According to Britain's Car magazine, VW has approved a plan to build a limited number of One-Liters in 2010. They'll probably be built in the company's prototype shop, which has the capacity to build as many as 1,000 per year. That's not a lot, but it's enough to help VW get a lot of attention while showing how much light weight and an efficient engine can achieve.
VW unveiled the slick two-seater concept six years ago at a stockholder's meeting in Hamburg. To prove it was a real car, Chairman Ferdinand Piech personally drove it from Wolfsburg to Hamburg. At the time, he said the car could see production when the cost of its carbon monocoque dropped from 35,000 Euros (about $55,000) to 5,000 Euros (about $8,000) -- something he figured would happen in 2012. With carbon fiber being used in everything from airliners to laptops these days, VW's apparently decided the cost is competitive enough to build at least a few hundred One-Liters.
Laugh at High Gas Prices With a 235-MPG VW
This is probably only the tip of the iceberg of supressed technology. Since the beginning of the automotive revolution, the automakers have been gobbling up any technolgy that would offer a major improvement to the consumer. The general view is that radical change hurts the bottom line. They would argue that the cost of manufacturing retooling would cost too much or that the technology would raise the price of the car to the consumer.

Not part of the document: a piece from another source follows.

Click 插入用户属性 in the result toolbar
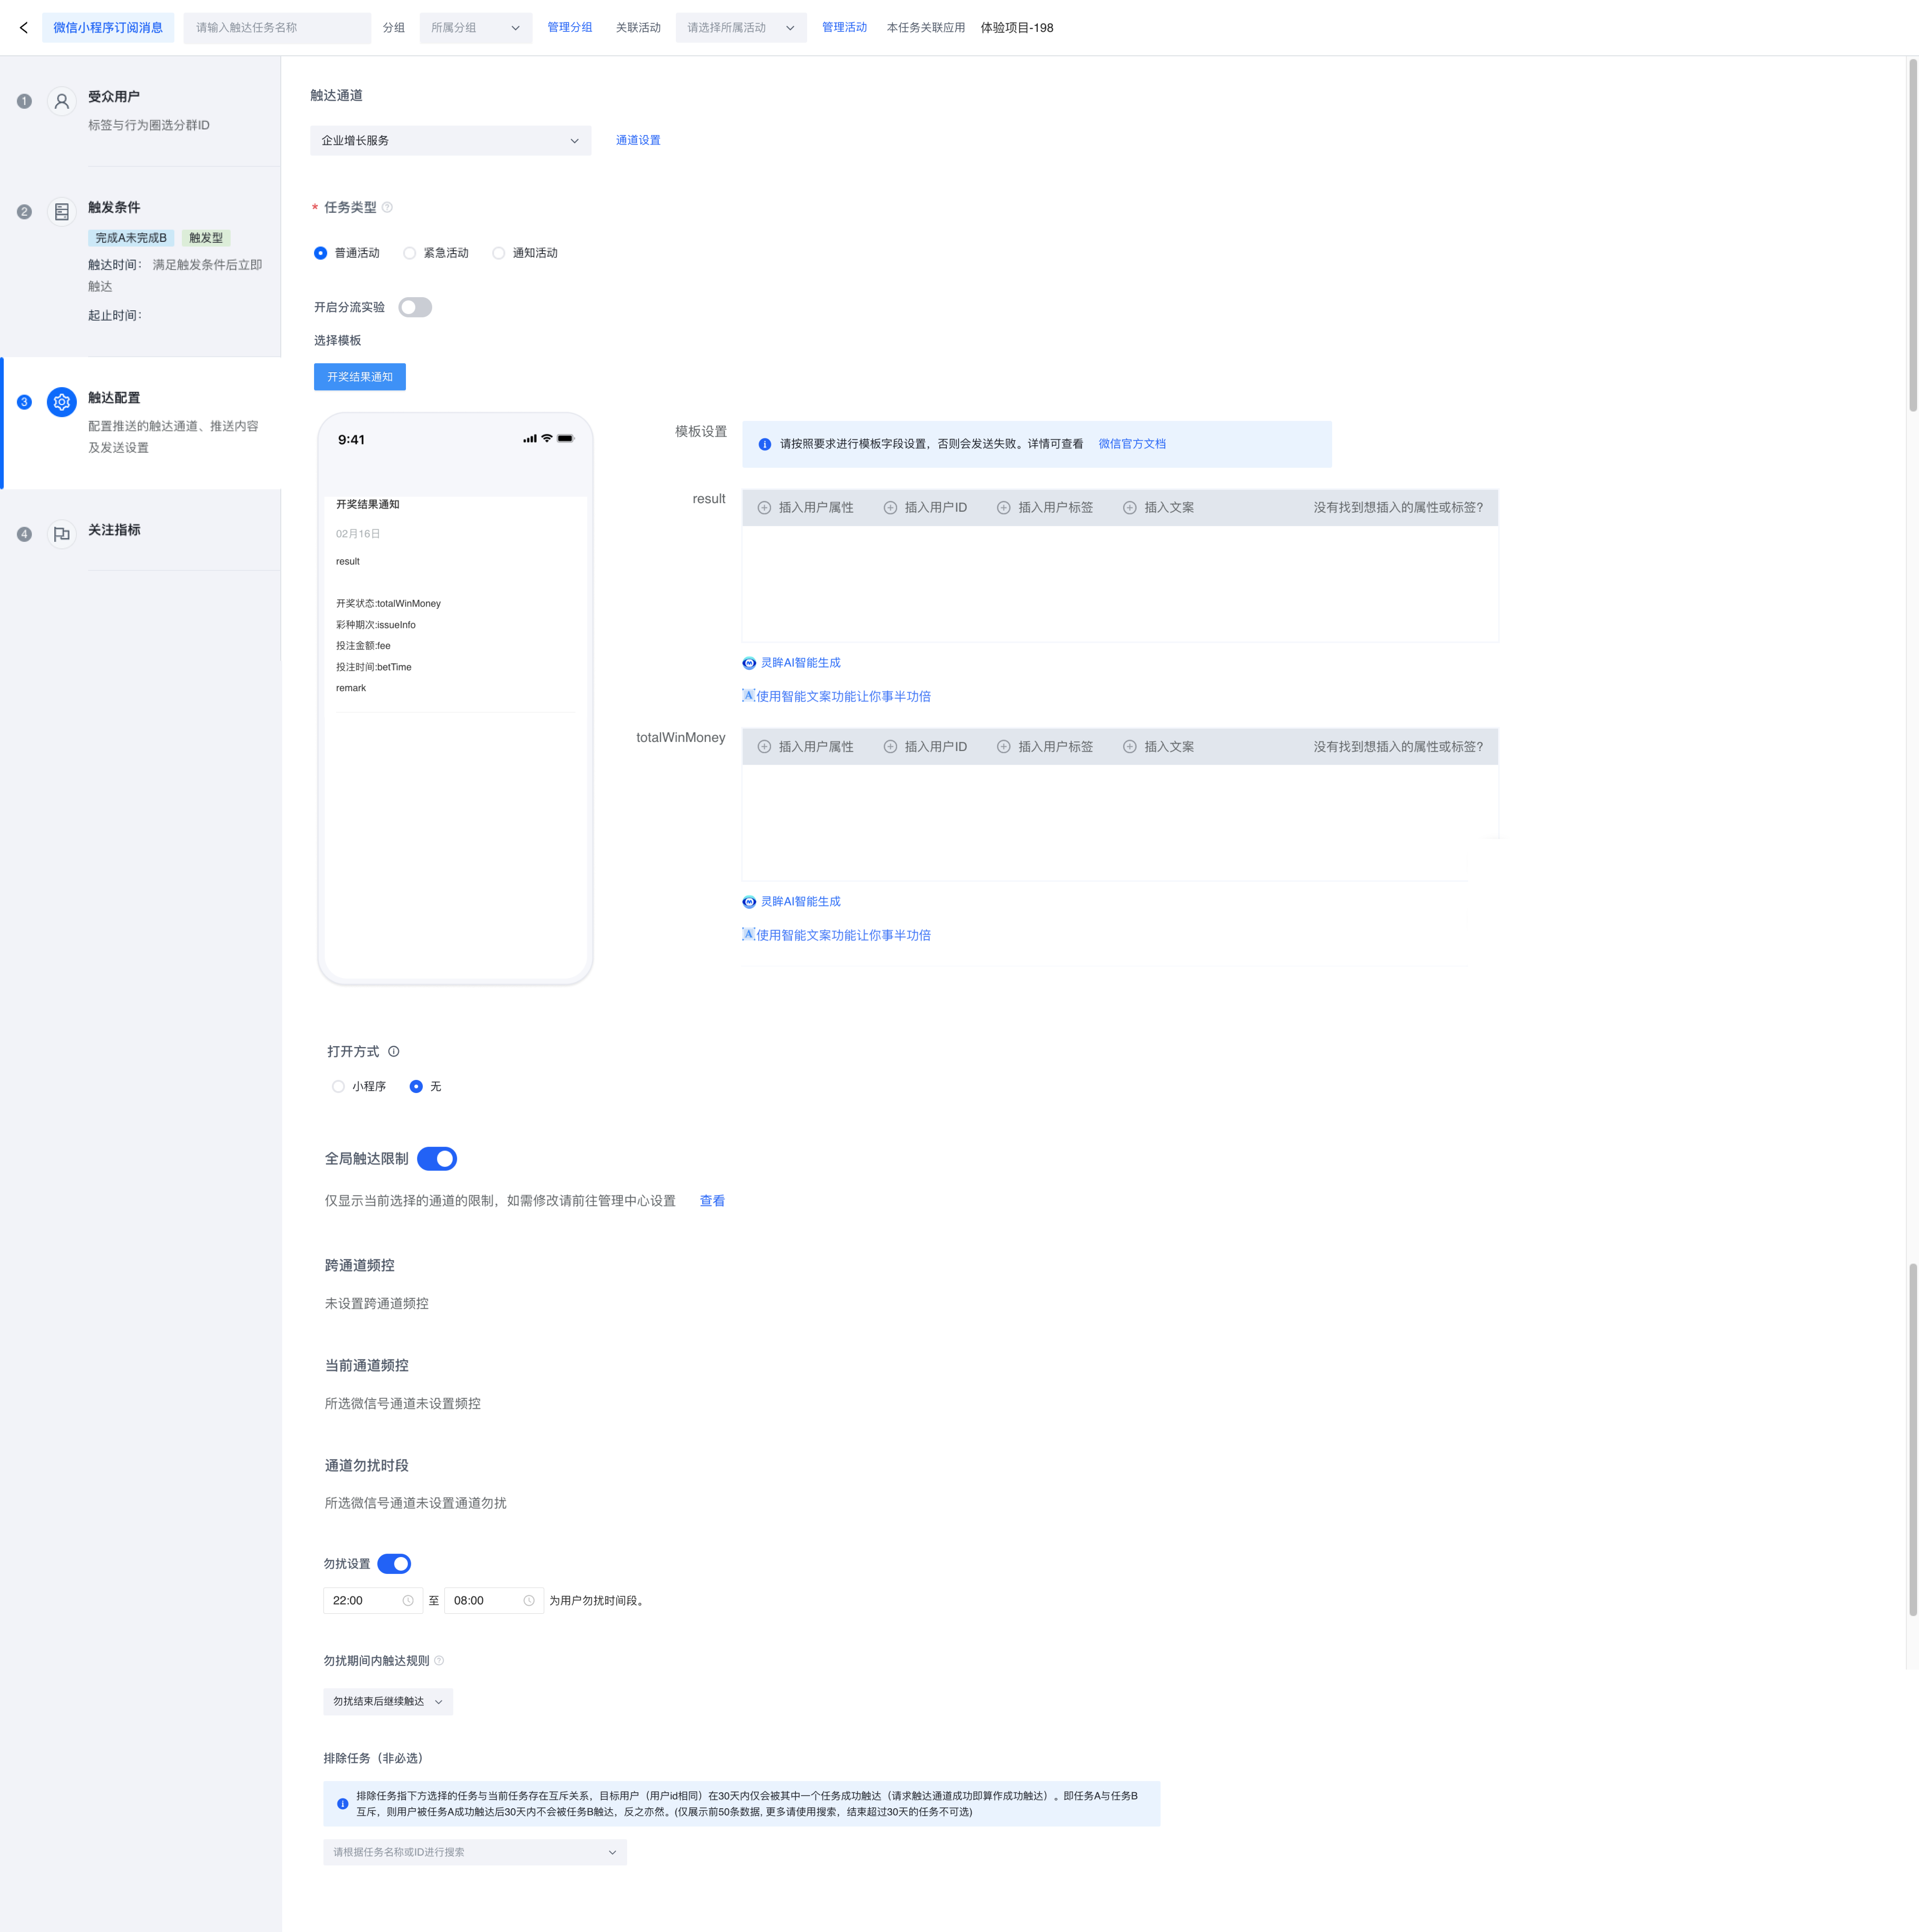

In reality, many of the innovations in increasing fuel milage were purchased and shelved to protect the industry and their closely related breatheren in the oil industry. That's right, the greedy bastards in the auto industry have been screwing us for years! What a shocker....
In the movie "Tucker- The Man and His Dream", Jeff Bridges plays real-life automobile inventor/entrepeneur Preston Tucker. Tucker started his own auto company and in 1948, he built a car that made Detroit very nervous. Tucker had added things like seat belts and safety glass that the Big Three didn't offer. In fact they deemed them expensive and unnecessary items. In true DeLorean fashion (or perhaps vice-versa) the big three created a scandal and misinformation campaign that ended up bankrupting the man and his company.
There a million other stories like this out there, but we've just never heard about them. You can bet that critical technology that would help us end our oil dependance is sitting gathering dust on a shelf somewhere. I would be willing to bet that the technology exists today to bring an affordable vehicle to market that would run on no petroleum at all. They're just betting that they haven't milked every last penny out of oil yet.